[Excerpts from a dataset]
════════

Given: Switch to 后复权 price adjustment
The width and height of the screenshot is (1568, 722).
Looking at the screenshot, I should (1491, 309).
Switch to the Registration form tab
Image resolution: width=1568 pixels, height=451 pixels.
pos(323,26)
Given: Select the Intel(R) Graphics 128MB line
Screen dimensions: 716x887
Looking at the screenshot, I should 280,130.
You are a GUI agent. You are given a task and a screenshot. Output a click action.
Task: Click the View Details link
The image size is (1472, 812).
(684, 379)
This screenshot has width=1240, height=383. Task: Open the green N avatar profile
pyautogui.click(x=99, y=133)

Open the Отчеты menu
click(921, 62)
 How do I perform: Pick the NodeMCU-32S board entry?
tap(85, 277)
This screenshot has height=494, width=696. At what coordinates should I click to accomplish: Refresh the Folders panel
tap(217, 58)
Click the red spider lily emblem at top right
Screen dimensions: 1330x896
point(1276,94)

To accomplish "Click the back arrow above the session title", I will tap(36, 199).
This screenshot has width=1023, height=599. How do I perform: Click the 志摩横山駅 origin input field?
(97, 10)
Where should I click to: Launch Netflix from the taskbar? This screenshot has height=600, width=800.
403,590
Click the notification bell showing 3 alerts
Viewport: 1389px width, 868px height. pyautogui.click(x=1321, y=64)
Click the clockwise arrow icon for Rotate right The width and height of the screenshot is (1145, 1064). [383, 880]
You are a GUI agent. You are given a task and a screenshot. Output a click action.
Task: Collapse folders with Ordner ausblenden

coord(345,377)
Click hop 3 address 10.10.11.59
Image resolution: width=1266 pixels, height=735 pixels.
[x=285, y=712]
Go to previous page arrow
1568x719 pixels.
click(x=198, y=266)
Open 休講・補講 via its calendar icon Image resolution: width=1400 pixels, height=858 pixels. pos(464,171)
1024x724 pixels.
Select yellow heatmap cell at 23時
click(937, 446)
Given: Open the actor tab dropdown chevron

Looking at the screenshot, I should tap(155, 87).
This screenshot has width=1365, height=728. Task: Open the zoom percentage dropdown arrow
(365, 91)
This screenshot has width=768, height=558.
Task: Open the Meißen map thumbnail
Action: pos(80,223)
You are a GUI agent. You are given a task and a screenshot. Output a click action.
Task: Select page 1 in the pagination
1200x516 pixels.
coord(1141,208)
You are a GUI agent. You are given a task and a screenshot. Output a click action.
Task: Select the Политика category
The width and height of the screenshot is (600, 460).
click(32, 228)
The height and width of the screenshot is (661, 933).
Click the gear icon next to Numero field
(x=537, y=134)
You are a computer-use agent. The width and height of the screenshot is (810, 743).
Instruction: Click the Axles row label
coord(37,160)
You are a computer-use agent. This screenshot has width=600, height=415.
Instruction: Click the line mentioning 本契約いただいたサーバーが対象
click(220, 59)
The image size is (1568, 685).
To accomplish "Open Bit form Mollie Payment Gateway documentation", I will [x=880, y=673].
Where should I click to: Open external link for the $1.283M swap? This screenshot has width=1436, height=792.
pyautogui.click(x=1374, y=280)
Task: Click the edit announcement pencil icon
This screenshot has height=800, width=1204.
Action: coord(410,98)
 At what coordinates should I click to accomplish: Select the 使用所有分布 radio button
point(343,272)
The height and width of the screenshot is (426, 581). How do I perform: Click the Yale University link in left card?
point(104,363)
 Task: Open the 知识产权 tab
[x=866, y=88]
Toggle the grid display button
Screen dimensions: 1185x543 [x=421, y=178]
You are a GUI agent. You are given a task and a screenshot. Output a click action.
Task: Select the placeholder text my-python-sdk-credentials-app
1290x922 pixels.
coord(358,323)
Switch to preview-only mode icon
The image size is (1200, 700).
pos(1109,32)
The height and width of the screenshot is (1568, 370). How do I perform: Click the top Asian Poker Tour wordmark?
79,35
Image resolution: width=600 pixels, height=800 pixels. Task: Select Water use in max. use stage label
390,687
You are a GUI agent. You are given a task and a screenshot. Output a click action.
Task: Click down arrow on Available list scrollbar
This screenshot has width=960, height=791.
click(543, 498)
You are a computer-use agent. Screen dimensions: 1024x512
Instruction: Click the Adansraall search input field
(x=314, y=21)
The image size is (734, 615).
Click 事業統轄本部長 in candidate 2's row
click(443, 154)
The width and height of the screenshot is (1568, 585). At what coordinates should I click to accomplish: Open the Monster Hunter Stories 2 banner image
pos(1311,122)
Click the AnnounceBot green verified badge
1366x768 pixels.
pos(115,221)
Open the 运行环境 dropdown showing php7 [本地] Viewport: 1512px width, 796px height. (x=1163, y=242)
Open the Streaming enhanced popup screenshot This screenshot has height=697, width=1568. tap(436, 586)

════════

Collect the lines of the records that include the string "Switch".

[SOLVED PROBLEM]
Given: Switch to 后复权 price adjustment
Switch to the Registration form tab
Switch to preview-only mode icon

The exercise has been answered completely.